• _WHAT YOU WILL DO_: Beginning with the first line and ending with the one containing "The height and width of the screenshot is (312, 514).", copy the lines of the listing below exactly; omit everything else.

• _SUPPLIED ENTRIES_:
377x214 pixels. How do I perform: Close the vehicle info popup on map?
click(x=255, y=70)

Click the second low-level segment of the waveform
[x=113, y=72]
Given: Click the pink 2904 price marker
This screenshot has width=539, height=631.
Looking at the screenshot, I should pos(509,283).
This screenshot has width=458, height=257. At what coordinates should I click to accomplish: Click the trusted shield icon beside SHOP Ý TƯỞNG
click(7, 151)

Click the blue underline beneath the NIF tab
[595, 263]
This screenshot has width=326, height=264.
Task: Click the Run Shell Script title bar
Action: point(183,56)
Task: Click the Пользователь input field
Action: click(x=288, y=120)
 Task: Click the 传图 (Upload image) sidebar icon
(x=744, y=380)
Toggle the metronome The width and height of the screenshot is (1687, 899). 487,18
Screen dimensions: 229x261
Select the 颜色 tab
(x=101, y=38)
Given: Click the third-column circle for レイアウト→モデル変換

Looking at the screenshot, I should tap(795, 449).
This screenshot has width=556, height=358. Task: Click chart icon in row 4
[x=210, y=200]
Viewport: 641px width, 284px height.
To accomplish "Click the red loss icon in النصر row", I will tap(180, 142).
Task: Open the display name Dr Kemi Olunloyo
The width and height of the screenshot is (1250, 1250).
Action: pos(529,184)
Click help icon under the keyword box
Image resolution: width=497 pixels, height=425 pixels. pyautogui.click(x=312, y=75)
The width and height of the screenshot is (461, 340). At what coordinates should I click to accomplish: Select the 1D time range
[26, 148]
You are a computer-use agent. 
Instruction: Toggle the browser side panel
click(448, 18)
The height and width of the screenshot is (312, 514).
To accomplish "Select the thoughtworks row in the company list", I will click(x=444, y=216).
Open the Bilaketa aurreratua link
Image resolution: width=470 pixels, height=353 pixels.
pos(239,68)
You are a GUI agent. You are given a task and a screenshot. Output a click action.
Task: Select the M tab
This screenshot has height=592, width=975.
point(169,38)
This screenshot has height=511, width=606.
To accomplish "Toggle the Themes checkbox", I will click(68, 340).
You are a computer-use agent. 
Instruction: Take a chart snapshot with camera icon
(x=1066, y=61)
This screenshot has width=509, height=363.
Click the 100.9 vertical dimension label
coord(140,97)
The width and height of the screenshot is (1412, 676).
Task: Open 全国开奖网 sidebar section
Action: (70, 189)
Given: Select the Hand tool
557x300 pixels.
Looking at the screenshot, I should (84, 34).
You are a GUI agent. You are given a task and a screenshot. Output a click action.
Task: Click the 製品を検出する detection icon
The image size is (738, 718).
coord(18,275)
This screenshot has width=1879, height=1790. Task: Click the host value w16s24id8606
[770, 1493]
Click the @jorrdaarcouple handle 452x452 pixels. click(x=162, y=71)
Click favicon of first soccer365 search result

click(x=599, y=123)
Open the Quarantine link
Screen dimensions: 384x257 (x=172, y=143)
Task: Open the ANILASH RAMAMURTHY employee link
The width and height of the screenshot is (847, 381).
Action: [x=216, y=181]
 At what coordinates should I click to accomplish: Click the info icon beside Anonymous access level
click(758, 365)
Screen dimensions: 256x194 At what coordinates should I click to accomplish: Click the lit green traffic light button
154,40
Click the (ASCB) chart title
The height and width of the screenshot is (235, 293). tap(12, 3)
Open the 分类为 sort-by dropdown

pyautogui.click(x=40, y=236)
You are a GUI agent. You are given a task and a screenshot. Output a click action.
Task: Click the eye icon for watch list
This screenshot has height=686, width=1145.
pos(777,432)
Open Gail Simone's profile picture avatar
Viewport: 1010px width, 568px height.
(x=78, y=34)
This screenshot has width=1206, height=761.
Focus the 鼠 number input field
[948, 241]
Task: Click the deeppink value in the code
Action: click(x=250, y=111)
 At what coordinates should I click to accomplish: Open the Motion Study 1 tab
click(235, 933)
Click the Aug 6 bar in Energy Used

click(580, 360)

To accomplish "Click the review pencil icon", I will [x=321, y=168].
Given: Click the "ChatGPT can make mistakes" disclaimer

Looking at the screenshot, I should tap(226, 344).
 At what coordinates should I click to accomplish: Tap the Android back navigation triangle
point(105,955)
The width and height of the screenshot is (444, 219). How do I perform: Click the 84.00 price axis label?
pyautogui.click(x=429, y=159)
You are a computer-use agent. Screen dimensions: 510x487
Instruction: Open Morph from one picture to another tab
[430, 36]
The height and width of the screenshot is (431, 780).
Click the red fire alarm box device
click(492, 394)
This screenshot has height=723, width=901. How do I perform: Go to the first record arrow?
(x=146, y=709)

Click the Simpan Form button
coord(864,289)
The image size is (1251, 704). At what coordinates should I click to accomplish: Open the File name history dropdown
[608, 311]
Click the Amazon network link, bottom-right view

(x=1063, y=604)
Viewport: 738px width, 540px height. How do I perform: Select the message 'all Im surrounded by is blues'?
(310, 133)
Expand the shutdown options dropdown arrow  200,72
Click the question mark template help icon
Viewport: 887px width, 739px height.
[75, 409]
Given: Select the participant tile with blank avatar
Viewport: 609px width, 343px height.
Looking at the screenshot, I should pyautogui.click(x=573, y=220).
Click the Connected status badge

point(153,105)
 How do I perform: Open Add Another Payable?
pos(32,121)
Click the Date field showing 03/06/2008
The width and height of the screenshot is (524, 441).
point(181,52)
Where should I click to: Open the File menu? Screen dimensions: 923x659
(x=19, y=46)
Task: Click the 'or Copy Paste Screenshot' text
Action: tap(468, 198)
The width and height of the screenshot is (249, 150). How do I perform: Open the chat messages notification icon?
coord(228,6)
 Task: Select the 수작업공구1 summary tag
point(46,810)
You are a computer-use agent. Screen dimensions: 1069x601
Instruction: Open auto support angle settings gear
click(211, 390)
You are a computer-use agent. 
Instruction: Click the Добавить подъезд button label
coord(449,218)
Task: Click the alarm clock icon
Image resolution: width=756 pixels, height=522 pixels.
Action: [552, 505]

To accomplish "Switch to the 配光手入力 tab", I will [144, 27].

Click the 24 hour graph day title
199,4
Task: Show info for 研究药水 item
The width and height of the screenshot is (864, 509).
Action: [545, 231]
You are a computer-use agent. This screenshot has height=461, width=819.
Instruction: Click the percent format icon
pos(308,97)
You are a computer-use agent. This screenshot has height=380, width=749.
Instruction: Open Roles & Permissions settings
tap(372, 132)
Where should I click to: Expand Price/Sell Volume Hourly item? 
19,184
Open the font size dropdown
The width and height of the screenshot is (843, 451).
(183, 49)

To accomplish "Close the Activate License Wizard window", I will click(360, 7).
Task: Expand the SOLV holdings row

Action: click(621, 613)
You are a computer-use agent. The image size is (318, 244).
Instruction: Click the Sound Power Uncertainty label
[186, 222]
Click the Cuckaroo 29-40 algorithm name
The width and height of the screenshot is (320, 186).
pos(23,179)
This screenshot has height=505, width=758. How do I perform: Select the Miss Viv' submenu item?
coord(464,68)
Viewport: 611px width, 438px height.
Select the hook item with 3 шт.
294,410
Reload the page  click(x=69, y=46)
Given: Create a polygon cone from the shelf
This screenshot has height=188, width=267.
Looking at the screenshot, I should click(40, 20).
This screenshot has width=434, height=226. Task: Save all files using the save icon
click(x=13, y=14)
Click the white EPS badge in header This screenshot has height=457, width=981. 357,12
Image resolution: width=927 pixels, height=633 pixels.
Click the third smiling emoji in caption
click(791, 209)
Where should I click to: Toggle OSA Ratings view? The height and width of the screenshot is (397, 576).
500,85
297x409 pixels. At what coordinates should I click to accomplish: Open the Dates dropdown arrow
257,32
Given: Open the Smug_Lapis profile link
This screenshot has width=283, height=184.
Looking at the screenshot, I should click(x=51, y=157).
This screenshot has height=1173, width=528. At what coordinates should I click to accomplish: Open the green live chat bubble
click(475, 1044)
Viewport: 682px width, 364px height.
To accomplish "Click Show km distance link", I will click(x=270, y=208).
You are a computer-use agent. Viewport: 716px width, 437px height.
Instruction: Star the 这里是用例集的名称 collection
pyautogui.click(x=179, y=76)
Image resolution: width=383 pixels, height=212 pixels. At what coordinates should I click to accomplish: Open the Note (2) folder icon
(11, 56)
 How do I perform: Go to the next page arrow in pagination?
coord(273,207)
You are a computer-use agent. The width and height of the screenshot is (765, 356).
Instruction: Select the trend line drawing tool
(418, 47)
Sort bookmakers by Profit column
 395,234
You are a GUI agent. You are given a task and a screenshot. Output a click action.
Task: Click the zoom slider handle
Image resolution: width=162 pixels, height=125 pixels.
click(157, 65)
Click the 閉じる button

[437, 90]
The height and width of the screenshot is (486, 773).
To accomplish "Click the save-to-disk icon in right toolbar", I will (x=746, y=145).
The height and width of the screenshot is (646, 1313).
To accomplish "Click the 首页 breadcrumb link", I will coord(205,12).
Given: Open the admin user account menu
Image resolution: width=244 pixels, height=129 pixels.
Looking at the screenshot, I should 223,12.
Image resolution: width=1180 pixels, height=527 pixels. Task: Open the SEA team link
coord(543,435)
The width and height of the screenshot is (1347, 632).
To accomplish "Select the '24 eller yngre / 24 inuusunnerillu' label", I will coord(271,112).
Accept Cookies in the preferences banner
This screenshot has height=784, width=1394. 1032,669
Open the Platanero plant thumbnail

• _TASK OUTPUT_:
377x214 pixels. How do I perform: Close the vehicle info popup on map?
click(x=255, y=70)

Click the second low-level segment of the waveform
[x=113, y=72]
Given: Click the pink 2904 price marker
This screenshot has width=539, height=631.
Looking at the screenshot, I should pos(509,283).
This screenshot has width=458, height=257. At what coordinates should I click to accomplish: Click the trusted shield icon beside SHOP Ý TƯỞNG
click(7, 151)

Click the blue underline beneath the NIF tab
[595, 263]
This screenshot has width=326, height=264.
Task: Click the Run Shell Script title bar
Action: point(183,56)
Task: Click the Пользователь input field
Action: click(x=288, y=120)
 Task: Click the 传图 (Upload image) sidebar icon
(x=744, y=380)
Toggle the metronome The width and height of the screenshot is (1687, 899). 487,18
Screen dimensions: 229x261
Select the 颜色 tab
(x=101, y=38)
Given: Click the third-column circle for レイアウト→モデル変換

Looking at the screenshot, I should tap(795, 449).
This screenshot has width=556, height=358. Task: Click chart icon in row 4
[x=210, y=200]
Viewport: 641px width, 284px height.
To accomplish "Click the red loss icon in النصر row", I will tap(180, 142).
Task: Open the display name Dr Kemi Olunloyo
The width and height of the screenshot is (1250, 1250).
Action: pos(529,184)
Click help icon under the keyword box
Image resolution: width=497 pixels, height=425 pixels. pyautogui.click(x=312, y=75)
The width and height of the screenshot is (461, 340). At what coordinates should I click to accomplish: Select the 1D time range
[26, 148]
You are a computer-use agent. 
Instruction: Toggle the browser side panel
click(448, 18)
The height and width of the screenshot is (312, 514).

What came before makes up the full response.